I really ought to write this up in a proper paper.  But here’s a sketch.

First of all, many modern implementations use reduced-radix arithmetic.  So curve25519-donna uses 5x51-bit words, and ed448-goldilocks uses 8x56-bit words, or 16x28-bit words on 32-bit platforms.  Let’s consider Goldilocks on 64-bit.

The multiply routine can accumulate several 112-bit products in a 128-bit register pair without carrying.  This is important because carry handling slows you down even on x86-64 and arm-scalar.  It’s even more important with vector units such as NEON, because carry handling is much slower when you have to exchange elements between vectors.  The 448-bit size is chosen so that the whole multiply routine can run on a 32-bit platform (like NEON) without propagating any carries until the end.  For a 64-bit platform, there’s more headroom and fewer multiplies in that routine, so the next prime up in the family (2^480 - 2^240 - 1, “Ed480-Ridinghood”) could be used instead.  But I wanted to ensure that NEON would be fast, so I went with 448.  Conveniently, at this size the working state for a multiply fits exactly in the NEON register file.

Reduced radix also speeds up addition and subtraction, which can now be vectorized.  With too many additions or subtractions, you’ll need to reduce to avoid overflow (conservatively, of course, since you can’t usually check in constant-time software).  But in the “hot” routines like point additions, most numbers only go through at most one addition or subtraction before being multiplied.  So they don’t need to be reduced if the multiply routine has a little extra slack.  For Goldilocks, this is true on 64 bit.  On 32-bit, there’s enough slack for an addition in each multiplicand, but not for two subtractions unless the implementation uses signed numbers (which it currently doesn’t).  So it’s on the edge with a small performance penalty for reductions, and could probably be tuned a bit more.
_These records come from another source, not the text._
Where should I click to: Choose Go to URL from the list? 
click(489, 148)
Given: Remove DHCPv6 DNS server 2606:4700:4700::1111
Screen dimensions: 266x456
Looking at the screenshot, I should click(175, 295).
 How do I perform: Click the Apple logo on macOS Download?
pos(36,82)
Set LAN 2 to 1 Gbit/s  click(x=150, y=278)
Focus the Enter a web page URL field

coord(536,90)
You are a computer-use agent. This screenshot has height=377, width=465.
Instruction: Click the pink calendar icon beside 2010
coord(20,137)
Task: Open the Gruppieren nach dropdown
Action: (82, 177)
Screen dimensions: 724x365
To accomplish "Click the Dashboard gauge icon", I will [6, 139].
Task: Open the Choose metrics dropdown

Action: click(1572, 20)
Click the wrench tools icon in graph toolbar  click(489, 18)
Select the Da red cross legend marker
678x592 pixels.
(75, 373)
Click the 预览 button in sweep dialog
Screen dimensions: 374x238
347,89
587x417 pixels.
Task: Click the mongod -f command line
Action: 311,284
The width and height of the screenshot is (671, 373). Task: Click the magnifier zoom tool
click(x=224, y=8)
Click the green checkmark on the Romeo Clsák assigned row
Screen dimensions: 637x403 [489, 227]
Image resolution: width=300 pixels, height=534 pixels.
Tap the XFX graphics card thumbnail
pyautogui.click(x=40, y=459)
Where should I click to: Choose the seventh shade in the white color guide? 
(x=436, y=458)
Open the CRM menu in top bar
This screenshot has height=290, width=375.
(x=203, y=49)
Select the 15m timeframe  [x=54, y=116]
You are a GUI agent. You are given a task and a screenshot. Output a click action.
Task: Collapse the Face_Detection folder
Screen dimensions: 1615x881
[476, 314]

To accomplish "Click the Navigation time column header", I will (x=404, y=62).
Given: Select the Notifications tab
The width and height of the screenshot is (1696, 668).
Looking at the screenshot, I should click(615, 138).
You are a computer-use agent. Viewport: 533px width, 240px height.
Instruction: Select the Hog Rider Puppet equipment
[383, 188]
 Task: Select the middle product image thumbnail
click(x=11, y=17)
OK, so that’s one reason that the prime is less than 512 bits: it’s designed to be represented internally in 512 bits, but some of those bits are headroom for carries.  It’s probably the biggest prime that can do this on a 32-bit machine.  (The biggest such “Crandall” prime is DJB's 2^414-17.)

The other main design point is the “golden Solinas” form p = t^2 - t - 1, where t = 2^224.  I’m calling it “golden” (and Goldilocks) because t is the golden ratio mod p.  This is a Solinas trinomial, the sparsest kind of prime except for Mersenne primes like 2^521-1.  The NIST curves taught us a lesson about Solinas primes: they can be fast, but the coefficients are constraining.  Since most of the NIST primes have lots of 32-bit aligned coefficients, they suck on 64-bit machines and prevent you from reducing the radix to eg 28 bits.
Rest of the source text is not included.